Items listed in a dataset
################
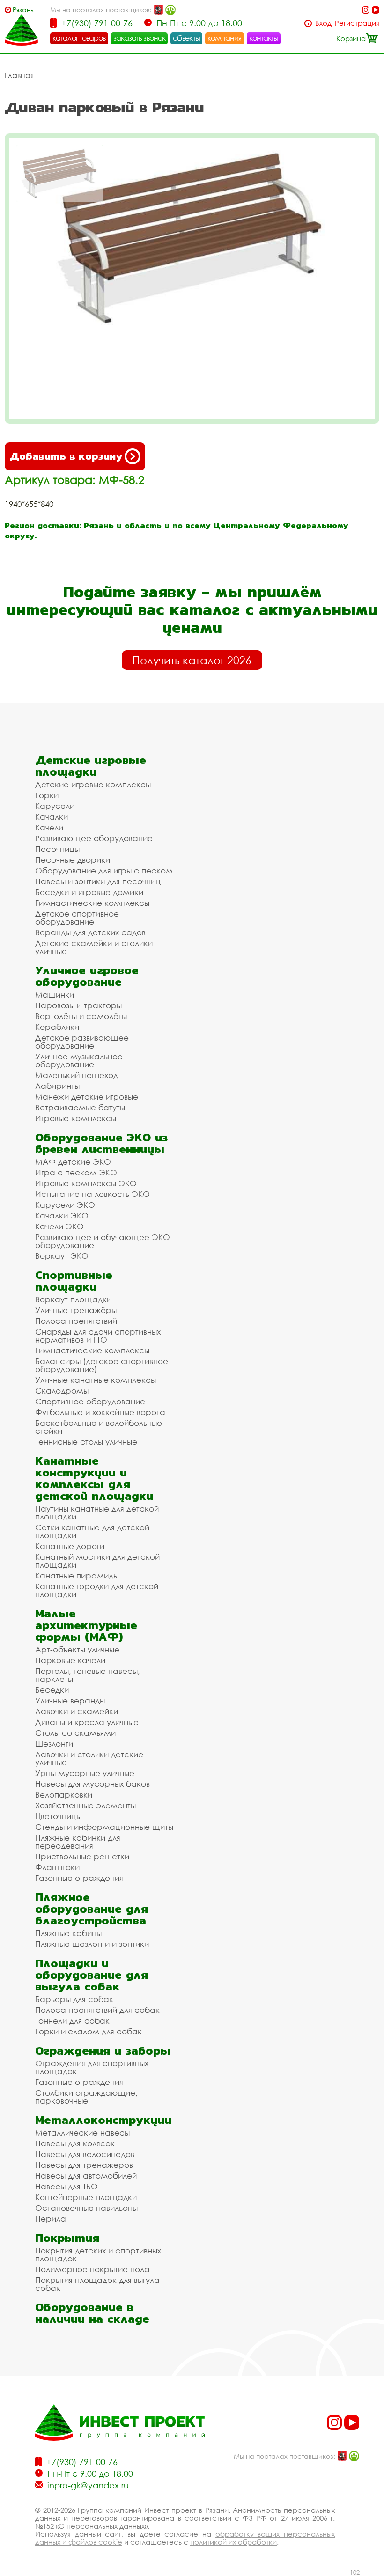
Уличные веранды (70, 1700)
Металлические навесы (82, 2132)
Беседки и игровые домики (89, 892)
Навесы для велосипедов (84, 2154)
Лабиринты (57, 1086)
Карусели (54, 806)
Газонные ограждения (79, 1878)
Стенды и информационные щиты (104, 1827)
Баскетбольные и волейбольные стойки (98, 1427)
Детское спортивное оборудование (77, 917)
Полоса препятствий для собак (97, 2010)
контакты (264, 38)
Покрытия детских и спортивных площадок (98, 2254)
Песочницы (57, 849)
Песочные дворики (72, 860)
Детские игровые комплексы (93, 784)
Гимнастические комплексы (92, 903)
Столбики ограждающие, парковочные (86, 2097)
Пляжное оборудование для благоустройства (91, 1908)
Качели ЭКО (59, 1226)
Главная (19, 75)
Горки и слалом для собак (88, 2031)
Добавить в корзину (65, 456)
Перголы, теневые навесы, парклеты (87, 1675)
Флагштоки (57, 1867)
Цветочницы (58, 1816)
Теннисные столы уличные (86, 1442)
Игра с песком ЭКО (76, 1172)
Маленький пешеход (76, 1075)
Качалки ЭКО (62, 1215)
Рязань (23, 10)
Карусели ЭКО (65, 1205)
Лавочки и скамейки (76, 1711)
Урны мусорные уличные (84, 1773)
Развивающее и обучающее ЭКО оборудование (102, 1241)
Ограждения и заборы (102, 2050)
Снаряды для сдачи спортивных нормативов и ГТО (98, 1335)
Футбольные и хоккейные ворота (100, 1412)
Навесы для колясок (75, 2143)
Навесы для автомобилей (86, 2176)
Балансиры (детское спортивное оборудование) (101, 1365)
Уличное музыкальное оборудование (79, 1060)
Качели (49, 827)
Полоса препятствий (76, 1321)
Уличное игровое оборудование (87, 976)
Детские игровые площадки (90, 766)
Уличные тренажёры (76, 1310)
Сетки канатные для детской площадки (92, 1531)
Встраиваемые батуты (80, 1107)
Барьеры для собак (74, 1999)
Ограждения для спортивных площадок (91, 2067)
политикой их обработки (233, 2542)
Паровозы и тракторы (78, 1005)
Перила (50, 2219)
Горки (47, 795)
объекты (186, 38)
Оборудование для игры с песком (104, 870)
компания (224, 38)
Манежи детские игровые (86, 1097)
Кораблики (57, 1027)
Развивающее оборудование (94, 838)
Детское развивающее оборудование (82, 1041)
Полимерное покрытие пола (92, 2269)
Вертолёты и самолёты (81, 1016)
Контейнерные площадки (86, 2197)
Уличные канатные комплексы (95, 1380)
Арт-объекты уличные (77, 1649)
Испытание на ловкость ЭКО (92, 1194)
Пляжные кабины (68, 1933)
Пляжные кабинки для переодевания (77, 1841)
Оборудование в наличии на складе (92, 2313)
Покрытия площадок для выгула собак (97, 2284)
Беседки (52, 1690)
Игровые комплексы (75, 1118)
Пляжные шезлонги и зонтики (92, 1944)
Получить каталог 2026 (192, 660)
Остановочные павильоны (86, 2208)
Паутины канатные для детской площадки (97, 1512)
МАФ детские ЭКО (73, 1162)
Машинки (54, 994)
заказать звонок (139, 38)
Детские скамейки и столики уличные (94, 947)
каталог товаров (79, 38)
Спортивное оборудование (90, 1401)
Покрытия (67, 2238)
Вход (323, 23)
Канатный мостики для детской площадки (97, 1561)
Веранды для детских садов (90, 932)
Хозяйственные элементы (85, 1805)
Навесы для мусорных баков (92, 1784)
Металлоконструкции (103, 2120)
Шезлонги (54, 1743)
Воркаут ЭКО (62, 1256)
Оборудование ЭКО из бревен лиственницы (101, 1143)
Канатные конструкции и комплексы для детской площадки (94, 1478)
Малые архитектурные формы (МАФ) (86, 1625)
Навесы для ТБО (66, 2186)
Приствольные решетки (82, 1856)
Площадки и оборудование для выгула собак (91, 1974)
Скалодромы (62, 1390)
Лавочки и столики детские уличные (89, 1758)
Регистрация (357, 23)
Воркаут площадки (73, 1299)
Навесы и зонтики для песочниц (98, 881)
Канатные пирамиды (76, 1575)
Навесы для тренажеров (84, 2165)
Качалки (51, 817)
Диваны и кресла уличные (87, 1722)
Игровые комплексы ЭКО (86, 1183)
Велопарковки (63, 1794)
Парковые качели (70, 1660)
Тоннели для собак (72, 2021)
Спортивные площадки (73, 1280)
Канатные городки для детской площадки (96, 1590)
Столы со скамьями (75, 1733)
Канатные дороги (69, 1546)
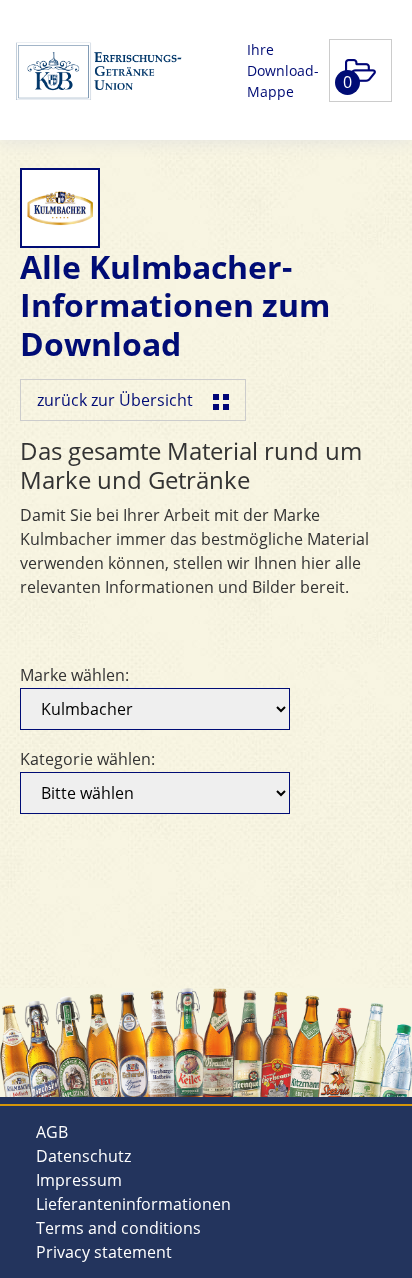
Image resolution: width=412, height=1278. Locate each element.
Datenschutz (83, 1156)
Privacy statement (104, 1252)
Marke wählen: (74, 675)
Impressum (79, 1180)
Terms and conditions (118, 1228)
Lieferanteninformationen (133, 1204)
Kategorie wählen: (87, 759)
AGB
################
What is expected:
Filter the entries down to the lines holding the string "препятствий". Copy each of those lines.

Your response:
Полоса препятствий для собак (97, 2010)
Полоса препятствий (76, 1321)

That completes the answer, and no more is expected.